Exploded Axon of the London Olympic Stadium
The London Olympic Stadium may not look like a mega birds nest, but it is one of the most innovative stadium designs ever. Designed by Populous, the stadium can be taken apart and made smaller after the games are over. There are two major tiers to the design. The lower tier allows for 25,000 seats, the second holds 55,000 seats. The roof is a cable roof system, allowing for an extremely light weight building, as well as easy construction. After the games, the design allows for the deconstruction of the second tier and the ability to lower the roof system. This allows for the stadium to be much more functional for the rest of its lifespan.
Exterior of Olympic Basketball Arena
The Olympic Basketball Arena, designed by SKM +Wilkinson Eyre Architects with KSS, was designed to be deconstructed and recycled after the games are over. The arena, which is one of the largest temporary spaces ever built for an Olympic Games, is seven stories tall, and is wrapped in 20,000 square meters of lightweight and recyclable PVC material. The panel design allows for easy dismantling and future reuse elsewhere in the world.
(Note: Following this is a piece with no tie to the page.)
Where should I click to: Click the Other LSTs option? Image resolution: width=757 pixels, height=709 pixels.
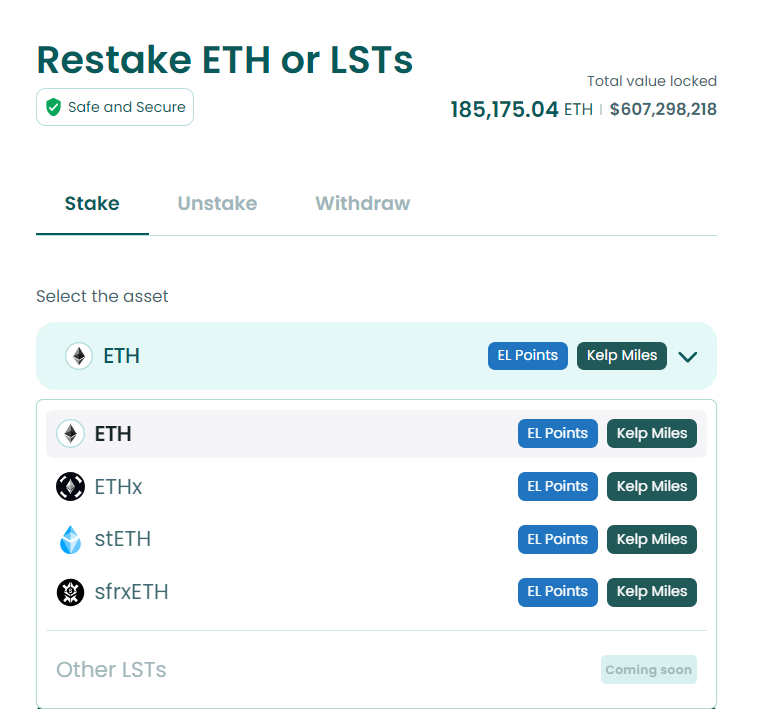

Exterior of Olympic Aquatics Centre
Standing out with its waved-shaped roof, the second-largest 2012 Olympics building is the Aquatics Centre, designed by Zaha Hadid Architects. The stunning ceilings which soar over the two 50-meter pools are built out of a sustainable timber. Much like the Basketball area, the exterior of the Aquatics Centre is constructed with precast modular blocks of concrete, eliminating the need for exterior painting as well as reducing the amount of emissions required to build the facility. The bleachers are also made of a material that will be recycled after the games are over.